The self-righteousness of those who believe that unless they do the good it can never be done is a fearful thing, and it is abroad in the world today. Much of the vilification visited by social reformers upon those who do not fully support, let alone upon those who question, their programs is the result of their feeling that unless their version of societal reform is enacted no redemption will ever occur. Such hostility toward those who disagree with their program for goodness bears eloquent testimony to the outcome of such self-idolatry which occurs with the loss of hope for God's future. That the Christian is not passively to accept injustice is patent from what Paul has just said about the Christian obligation to love, and hence to aid, one's fellow human beings. But unless that love is tempered by the hope of God's final redemption, it will turn into an instrument of ideological tyranny and fearful self-righteousness.
As regards the first notion, quite simply put, we will never get our theology, or our practice right. This does not absolve us of the duty to think through what we believe and why. It merely reminds us that, no matter how intricate, how much in keeping with the history of doctrine (or veering wide of that particular mark), how fruitful it is in winning the hearts and minds of others, ninety-nine percent of it is nonsense, having nothing whatsoever to do with who God is, and what it is God requires of us. Since the best of scripture can be described as "murky", and most of it can be described as "contradictory", one relies as one can and must upon what one believes is right as a guide to interpretation. Too often even the most thorough and pious exegete leaves aside much that remains in the text. So, at best, we do what we can, and leave the rest to God, trusting in grace to pick up the slack. Karl Barth said that all theology was only prolegomena, and he is so right.
Living with the tension of knowing that we are called to an impossible task - putting forward what can only generously be considered our "best guess" - is never easy. Often, it leaves us throwing up our hands. The criticisms of those who are so sure of themselves, both in their pronouncements and in their judgments rankle precisely because we wish we could be so sure. I, for one, wish I could. I cannot, not and be honest to what I believe. Yet, I know little else of what we can do, or at least I can do. So, I move forward as best I can, and when the end comes, if it resembles anything like tradition tells us it might, I can only hope that God has a sense of humor.

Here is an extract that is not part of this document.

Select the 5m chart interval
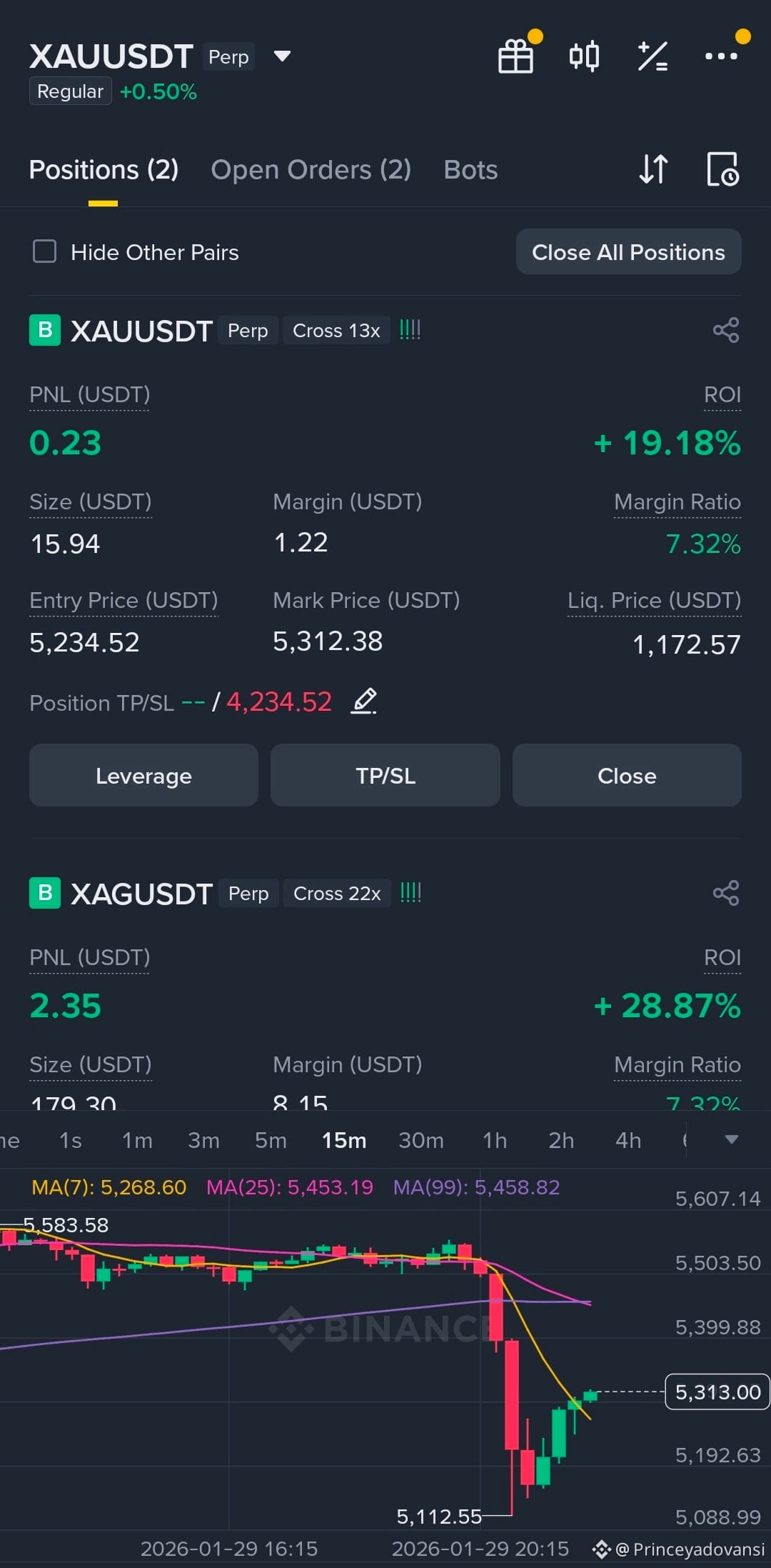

As for the other notion, this reflects my own frustration of living with another tension - knowing what is right to do, and knowing what it is possible to accomplish within the limits of how we now live. This reflects my own frustration over much of the earnest garment-rending of such persons as Arthur Silber, and Democracy Lover, with both of whom I agree to a large extent analytically. Prescriptively, however, I find both lacking. Exacting analytical clarity is not the same thing as practical wisdom. When faced with the many limits within which we now live, we are confronted with the conundrum that the best for which any of us can hope falls well short of what should be. To call this frustrating is to say not nearly enough.
Yet, we must always be aware of the reality within which we live, including its limits and liabilities. We will never live up to our own lofty ideals; nor will we ever get what any of us think is the perfect set of circumstances. All we can do is work with what we have. Accepting political and social reality as a "given", what Heidegger defined as the lebenswelt into which we are all thrown higgledy-piggledy, is part of being a responsible human being. In doing so, we also accept our own limitation, including our own limited moral judgment as well as our own limited vision. Again, we are not absolved from doing the best we can. Very often, however, the best any of us can do is far less than the best that either can or should be done. Believing that our vision is clearer than others, our knowledge greater or deeper than others, and that what is vouchsafed to us provides a burden for action that does not lie upon the shoulders of others is not only hubris in the classical, Greek sense of the term. It is also the sin of pride. To put it another way, it is the self-aggrandizing assertion that only I, with my wisdom and knowledge have the tools to correctly describe and prescribe what is the correct line of conduct. Even now, as the country spins into recession, the government is paralyzed by obstructionist Republicans and vapid Democrats, and our major media seem incapable of providing us with the information necessary to understand what is happening around us, we need to remember that even if none of this were the case, we would still have troubles, controversies, and problems.
Having limited knowledge, abilities, vision, and being limited by the options provided by the world around us does not leave us impotent, nor does it absolve us of the responsibility of doing what must be done. We should never let ourselves be fooled in to thinking that with us lies the sole hope of salvation. Rescuing our country from its current problems is a challenge all of us face; the solutions lie in the wisdom of the American people, as far as that term can be applied, and we trust it, and God's grace, to pick up the slack.